If the type byte is accepted, and the size limit is obeyed, then the rest of the token is read and a finished (primitive) object is created: a string, number, boolean, or None. This object is handed to the topmost Unslicer's .receiveChild method, where again it is has a few options:

Run normally: if the object is acceptable, it should append or record it somehow.
Raise Violation, just like checkToken.
Raise some other exception
invoke self.abort, which does protocol.abandonUnslicer

If the child is handed an UnbananaFailure object, and it wishes to pass it upwards to its parent, then self.abort is the appropriate thing to do. Raising an exception will accomplish the same thing, but with a new UnbananaFailure that describes the exception raised here instead of the one raised by a child object. It is bad to both call abort and raise an exception.

Finishing

When the CLOSE token arrives, the Unslicer will have its .receiveClose method called. This is expected to do:

Return an object: this object is the finished result of the deserialization process. It will be passed to .receiveChild of the parent Unslicer.
Return a Deferred: this indicates that the object cannot be created yet (tuples that contain references to an enclosing tuple, for example). The Deferred will be fired (with the object) when it completes.
Raise Violation
Raise some other exception

After receiveClose has finished, the child is told to clean up by calling its .finish method. This can complete normally or raise a Violation, BananaError, or something else.

Then, the old top-most Unslicer is popped from the stack and discarded. Its parent is now the new top-most Unslicer, and the newly-unserialized object is given to it with the .receiveChild method. Note that this method is used to deliver both primitive objects (from raw tokens) and composite objects (from other Unslicers).

Error Handling

Schemas are enforced by Constraint objects which are given an opportunity to pass judgement on each incoming token. When they do not like something they are given, they respond by raising a Violation exception. The Violation exception is sometimes created with an argument that describes the reason for the rejection, but frequently it is just a bare exception. Most Violations are raised by the checkOpentype and checkObject methods of the various classes in schema.py.

Exceptions which occur in an Unslicer (whether Violations or something more serious) can be confined to a single sub-tree of the object graph. The object being deserialized (and all of its children) is abandoned, and all remaining tokens for that object are discarded. However, the parent object (to which the abandoned object would have been given) gets to decide what happens next: it can either fail itself, or absorb the failure (much like an exception handler can choose to re-raise the exception or eat it).

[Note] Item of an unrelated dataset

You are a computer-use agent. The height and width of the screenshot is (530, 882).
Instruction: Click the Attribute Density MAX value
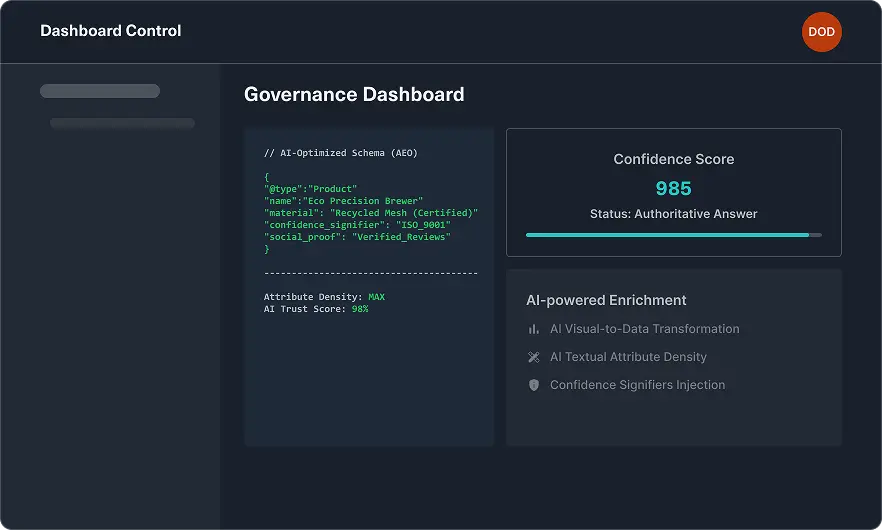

Confinable exceptions are wrapped in an UnbananaFailure object. The UnbananaFailure behaves like a regular twisted.python.failure.Failure object, except that it has an attribute named .where which indicate the object-graph pathname where the problem occurred. The UnbananaFailure is passed up the Unslicer stack in lieu of an actual object. Most Unslicers have code in their receiveChild methods to detect an UnbananaFailure and trigger an abort, which causes all further tokens of the sub-tree to be discarded. The connection is not dropped. Unslicers which partition their children's sub-graphs (like the PBRootUnslicer, for which each child is a separate operation) can simply ignore the UnbananaFailure, or respond to it by sending an error message to the other end.

Other exceptions may occur during deserialization. Unrecognized opentypes will probably cause a KeyError when the opener attempts to map them to an Unserializer class. Coding erors could cause unexpected exceptions. If these occur in the context of an Unslicer, they are wrapped in UnbananaFailures and handled just like Violations. The only difference is that non-Violations are always logged with log.err (including a traceback), whereas Violations are passed through the Banana.logViolation method which may or may not log it (and will probably not include a traceback).

Exceptions which occur outside of an Unslicer indicate coding errors or severe protocol violations and cause the connection to be dropped. The exception is logged on the local side with log.err, but the remote end will not be given any reason for the disconnection. Protocol violations are indicated with a BananaError exception.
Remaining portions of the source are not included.